Section 2.2                                      Exchange Procedures.

 

(a)                                  KKR Holdings or a KKR Holdings Affiliated Person may exercise the right to Exchange Group Partnership Units set forth in Section 2.1(a) above by providing written notice of the Exchange no later than the applicable Notice Date (i) in the case of a Base Exchange, to each Group Partnership General Partner, Subsidiary Partnership and the Issuer substantially in the form of Exhibit A hereto, (ii) in the case of a Non-U.S. Exchange, to the Issuer substantially in the form of Exhibit B hereto and (iii) in the case of a Charitable Exchange, to the Issuer substantially in the form of Exhibit C hereto. Such notice shall be duly executed by such holder or such holder’s duly authorized attorney in respect of the Group Partnership Units to be Exchanged and delivered during normal business hours at the principal executive offices of the Group Partnership General Partners and/or the registered office of the Issuer, as applicable.

* Exercise instructions
1. In the records, render everything from the line containing "The height and width of the screenshot is (1092, 1092)." down to the line containing "pyautogui.click(x=276, y=142)" as a JSON list of strings, one string per line, leaving out blank lines.
2. Write the next part of the exchange procedures section, picking up right after its last sentence.
The exchange procedures section has no connection to the records that come after it.

* Records shown

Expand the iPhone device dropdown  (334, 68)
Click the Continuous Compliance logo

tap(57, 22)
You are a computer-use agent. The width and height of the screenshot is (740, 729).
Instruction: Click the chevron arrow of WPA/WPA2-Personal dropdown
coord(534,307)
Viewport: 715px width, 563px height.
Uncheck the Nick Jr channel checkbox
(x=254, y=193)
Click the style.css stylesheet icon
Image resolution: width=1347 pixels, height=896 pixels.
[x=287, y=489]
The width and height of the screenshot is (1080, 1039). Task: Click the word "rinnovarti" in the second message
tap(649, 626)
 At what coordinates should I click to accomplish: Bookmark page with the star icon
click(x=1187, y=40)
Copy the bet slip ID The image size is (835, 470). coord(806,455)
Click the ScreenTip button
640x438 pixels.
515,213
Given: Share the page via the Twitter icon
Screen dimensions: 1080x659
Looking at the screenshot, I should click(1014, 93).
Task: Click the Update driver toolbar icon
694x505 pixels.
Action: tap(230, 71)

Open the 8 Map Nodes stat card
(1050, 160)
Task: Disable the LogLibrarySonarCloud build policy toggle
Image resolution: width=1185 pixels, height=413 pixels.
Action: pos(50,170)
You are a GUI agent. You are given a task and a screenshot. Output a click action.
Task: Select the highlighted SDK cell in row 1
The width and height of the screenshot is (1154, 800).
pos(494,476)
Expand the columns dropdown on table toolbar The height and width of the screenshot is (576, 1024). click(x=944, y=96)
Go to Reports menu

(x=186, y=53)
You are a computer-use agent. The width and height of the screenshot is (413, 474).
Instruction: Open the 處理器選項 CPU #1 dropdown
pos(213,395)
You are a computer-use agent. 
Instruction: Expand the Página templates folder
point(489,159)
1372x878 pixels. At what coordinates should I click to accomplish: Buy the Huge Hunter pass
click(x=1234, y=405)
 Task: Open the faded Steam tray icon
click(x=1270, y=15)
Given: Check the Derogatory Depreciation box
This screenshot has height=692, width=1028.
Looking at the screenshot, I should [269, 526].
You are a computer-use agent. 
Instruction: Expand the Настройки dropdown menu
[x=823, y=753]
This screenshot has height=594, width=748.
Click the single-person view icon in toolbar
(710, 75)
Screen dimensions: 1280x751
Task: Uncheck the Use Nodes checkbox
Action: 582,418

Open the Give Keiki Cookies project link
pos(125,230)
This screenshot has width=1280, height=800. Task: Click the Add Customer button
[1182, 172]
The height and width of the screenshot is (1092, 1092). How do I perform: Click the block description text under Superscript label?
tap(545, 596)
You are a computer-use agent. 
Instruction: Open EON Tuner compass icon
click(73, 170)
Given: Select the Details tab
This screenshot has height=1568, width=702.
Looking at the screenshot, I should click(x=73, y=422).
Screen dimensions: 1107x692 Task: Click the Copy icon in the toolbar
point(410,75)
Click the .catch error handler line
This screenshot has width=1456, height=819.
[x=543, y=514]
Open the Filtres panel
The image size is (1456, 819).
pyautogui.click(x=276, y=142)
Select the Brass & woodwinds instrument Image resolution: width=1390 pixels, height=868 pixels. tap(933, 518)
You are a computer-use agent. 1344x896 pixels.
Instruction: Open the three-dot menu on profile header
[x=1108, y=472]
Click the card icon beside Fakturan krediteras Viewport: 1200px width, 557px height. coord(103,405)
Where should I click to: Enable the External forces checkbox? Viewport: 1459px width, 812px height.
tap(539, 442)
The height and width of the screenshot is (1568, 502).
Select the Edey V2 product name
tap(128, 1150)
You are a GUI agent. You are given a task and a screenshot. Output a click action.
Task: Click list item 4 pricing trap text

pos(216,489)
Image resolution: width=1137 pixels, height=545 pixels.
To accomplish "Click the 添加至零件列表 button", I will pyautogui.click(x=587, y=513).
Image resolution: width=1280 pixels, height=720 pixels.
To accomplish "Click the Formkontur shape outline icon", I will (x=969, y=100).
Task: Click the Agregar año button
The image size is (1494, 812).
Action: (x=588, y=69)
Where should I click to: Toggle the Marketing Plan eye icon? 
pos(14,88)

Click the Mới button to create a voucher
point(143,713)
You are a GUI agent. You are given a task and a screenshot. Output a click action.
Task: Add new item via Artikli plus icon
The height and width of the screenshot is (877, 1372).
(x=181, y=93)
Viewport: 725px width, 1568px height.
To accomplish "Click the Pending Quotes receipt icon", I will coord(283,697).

* Expected results
1.
[
  "The height and width of the screenshot is (1092, 1092). How do I perform: Click the block description text under Superscript label?",
  "tap(545, 596)",
  "You are a computer-use agent. ",
  "Instruction: Open EON Tuner compass icon",
  "click(73, 170)",
  "Given: Select the Details tab",
  "This screenshot has height=1568, width=702.",
  "Looking at the screenshot, I should click(x=73, y=422).",
  "Screen dimensions: 1107x692 Task: Click the Copy icon in the toolbar",
  "point(410,75)",
  "Click the .catch error handler line",
  "This screenshot has width=1456, height=819.",
  "[x=543, y=514]",
  "Open the Filtres panel",
  "The image size is (1456, 819).",
  "pyautogui.click(x=276, y=142)"
]

2.
(b)                                 A KKR Holdings Affiliated Person may irrevocably revoke any such notice in writing on or before the applicable Quarterly Exchange Date but in no event earlier than the fourth trading day prior to such Quarterly Exchange Date, provided that the average of the mean between high and low trading prices on the New York Stock Exchange for the two trading days immediately preceding the fourth trading day prior to the Quarterly Exchange Date is at least 15% below the average of the mean between the high and low trading prices on the New York Stock Exchange for the two trading days immediately preceding the Notice Date in respect of such Quarterly Exchange Date, provided further that (i) no KKR Holdings Affiliated Person may make more than one such revocation with respect to any Quarterly Exchange Date that is within a twelve (12) month period of the Quarterly Exchange Date with respect to which such revocation was made and (ii) no KKR Holdings Affiliated Person that makes any such revocation in respect of a Quarterly Exchange Date may exercise the right to Exchange Group Partnership Units set forth in Section 2.1(a) in respect of the following Quarterly Exchange Date.

 

(c)                                  In respect of each Quarterly Exchange Date:

 

7



 

(i)                                     No later than two (2) weeks following the General Notice Date, KKR Holdings may determine a maximum number of Group Partnership Units that may be exchanged for Common Units on the General Quarterly Exchange Date.  If the number of Group Partnership Units that KKR Holdings and any KKR Holdings Affiliated Persons have elected to Exchange on such General Quarterly Exchange Date pursuant to Section 2.1(a) above exceeds such maximum number, then the number of Group Partnership Units that KKR Holdings and each such KKR Holdings Affiliated Person will be permitted to Exchange on such General Quarterly Exchange Date will be reduced by proration or similar equitable criteria determined by KKR Holdings in its discretion so that the number of Group Partnership Units that KKR Holdings and all such KKR Holdings Affiliated Persons will be permitted to Exchange on such General Quarterly Exchange Date is equal to such maximum number.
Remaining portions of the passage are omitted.